### WORK TASK
Transcribe word for word the lines below from the line with "Image resolution: width=330" through the line with "Task: Click the December", ends included.

### EXERCISE MATERIALS
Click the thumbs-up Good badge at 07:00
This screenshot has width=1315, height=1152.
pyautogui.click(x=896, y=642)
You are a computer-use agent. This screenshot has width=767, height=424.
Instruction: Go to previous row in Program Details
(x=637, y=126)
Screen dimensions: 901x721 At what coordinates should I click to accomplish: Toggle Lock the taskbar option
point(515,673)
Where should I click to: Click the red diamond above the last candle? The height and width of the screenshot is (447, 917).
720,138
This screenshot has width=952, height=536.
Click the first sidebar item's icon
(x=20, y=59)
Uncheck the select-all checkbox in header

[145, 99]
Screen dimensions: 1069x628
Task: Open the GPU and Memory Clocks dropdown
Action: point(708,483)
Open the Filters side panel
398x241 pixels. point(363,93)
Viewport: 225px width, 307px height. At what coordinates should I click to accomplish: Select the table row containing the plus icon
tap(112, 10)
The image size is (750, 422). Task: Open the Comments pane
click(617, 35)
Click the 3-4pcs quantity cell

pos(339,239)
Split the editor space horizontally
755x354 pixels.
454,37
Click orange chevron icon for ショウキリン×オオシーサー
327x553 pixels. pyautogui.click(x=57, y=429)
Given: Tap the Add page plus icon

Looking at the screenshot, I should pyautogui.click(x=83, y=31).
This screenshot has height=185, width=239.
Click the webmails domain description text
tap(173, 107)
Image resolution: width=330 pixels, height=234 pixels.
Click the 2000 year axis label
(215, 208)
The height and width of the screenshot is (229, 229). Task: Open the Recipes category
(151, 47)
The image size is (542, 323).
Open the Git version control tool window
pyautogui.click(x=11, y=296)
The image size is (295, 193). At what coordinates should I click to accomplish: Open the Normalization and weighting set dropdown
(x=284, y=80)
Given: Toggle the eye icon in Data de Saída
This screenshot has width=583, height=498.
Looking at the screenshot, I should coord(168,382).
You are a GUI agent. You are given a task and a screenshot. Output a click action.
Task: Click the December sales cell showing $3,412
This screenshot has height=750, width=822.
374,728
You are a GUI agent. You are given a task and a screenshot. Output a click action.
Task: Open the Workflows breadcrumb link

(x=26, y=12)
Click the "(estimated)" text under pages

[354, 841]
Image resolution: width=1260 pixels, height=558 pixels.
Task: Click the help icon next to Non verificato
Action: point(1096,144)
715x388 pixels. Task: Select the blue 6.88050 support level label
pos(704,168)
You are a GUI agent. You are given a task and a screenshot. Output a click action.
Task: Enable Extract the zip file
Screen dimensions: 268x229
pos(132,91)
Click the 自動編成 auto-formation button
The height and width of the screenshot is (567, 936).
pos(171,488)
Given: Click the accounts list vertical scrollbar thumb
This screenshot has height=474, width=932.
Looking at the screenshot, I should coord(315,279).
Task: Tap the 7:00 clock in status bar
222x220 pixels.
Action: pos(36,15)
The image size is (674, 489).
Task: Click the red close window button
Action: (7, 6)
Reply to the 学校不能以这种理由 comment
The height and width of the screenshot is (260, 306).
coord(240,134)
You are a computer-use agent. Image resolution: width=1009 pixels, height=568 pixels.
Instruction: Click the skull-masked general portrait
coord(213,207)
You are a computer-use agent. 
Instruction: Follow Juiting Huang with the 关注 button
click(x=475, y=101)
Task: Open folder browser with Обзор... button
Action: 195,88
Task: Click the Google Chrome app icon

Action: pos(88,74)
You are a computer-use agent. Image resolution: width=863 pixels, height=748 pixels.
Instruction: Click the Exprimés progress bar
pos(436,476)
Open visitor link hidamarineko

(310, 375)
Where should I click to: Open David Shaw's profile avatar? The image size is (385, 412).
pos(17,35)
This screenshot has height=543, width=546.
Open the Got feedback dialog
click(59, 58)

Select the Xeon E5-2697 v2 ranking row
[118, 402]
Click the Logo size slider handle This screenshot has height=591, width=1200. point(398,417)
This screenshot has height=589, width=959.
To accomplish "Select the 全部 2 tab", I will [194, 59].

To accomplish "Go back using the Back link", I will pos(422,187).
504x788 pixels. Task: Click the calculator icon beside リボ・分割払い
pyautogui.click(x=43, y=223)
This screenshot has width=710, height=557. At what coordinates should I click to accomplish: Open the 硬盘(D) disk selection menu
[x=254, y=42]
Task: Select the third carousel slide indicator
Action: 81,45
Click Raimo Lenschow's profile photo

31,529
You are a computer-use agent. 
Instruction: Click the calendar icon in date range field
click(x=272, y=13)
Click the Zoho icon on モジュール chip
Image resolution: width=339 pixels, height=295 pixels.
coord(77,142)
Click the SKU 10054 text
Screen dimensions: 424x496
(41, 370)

### TASK RESULT
Image resolution: width=330 pixels, height=234 pixels.
Click the 2000 year axis label
(215, 208)
The height and width of the screenshot is (229, 229). Task: Open the Recipes category
(151, 47)
The image size is (542, 323).
Open the Git version control tool window
pyautogui.click(x=11, y=296)
The image size is (295, 193). At what coordinates should I click to accomplish: Open the Normalization and weighting set dropdown
(x=284, y=80)
Given: Toggle the eye icon in Data de Saída
This screenshot has width=583, height=498.
Looking at the screenshot, I should coord(168,382).
You are a GUI agent. You are given a task and a screenshot. Output a click action.
Task: Click the December sales cell showing $3,412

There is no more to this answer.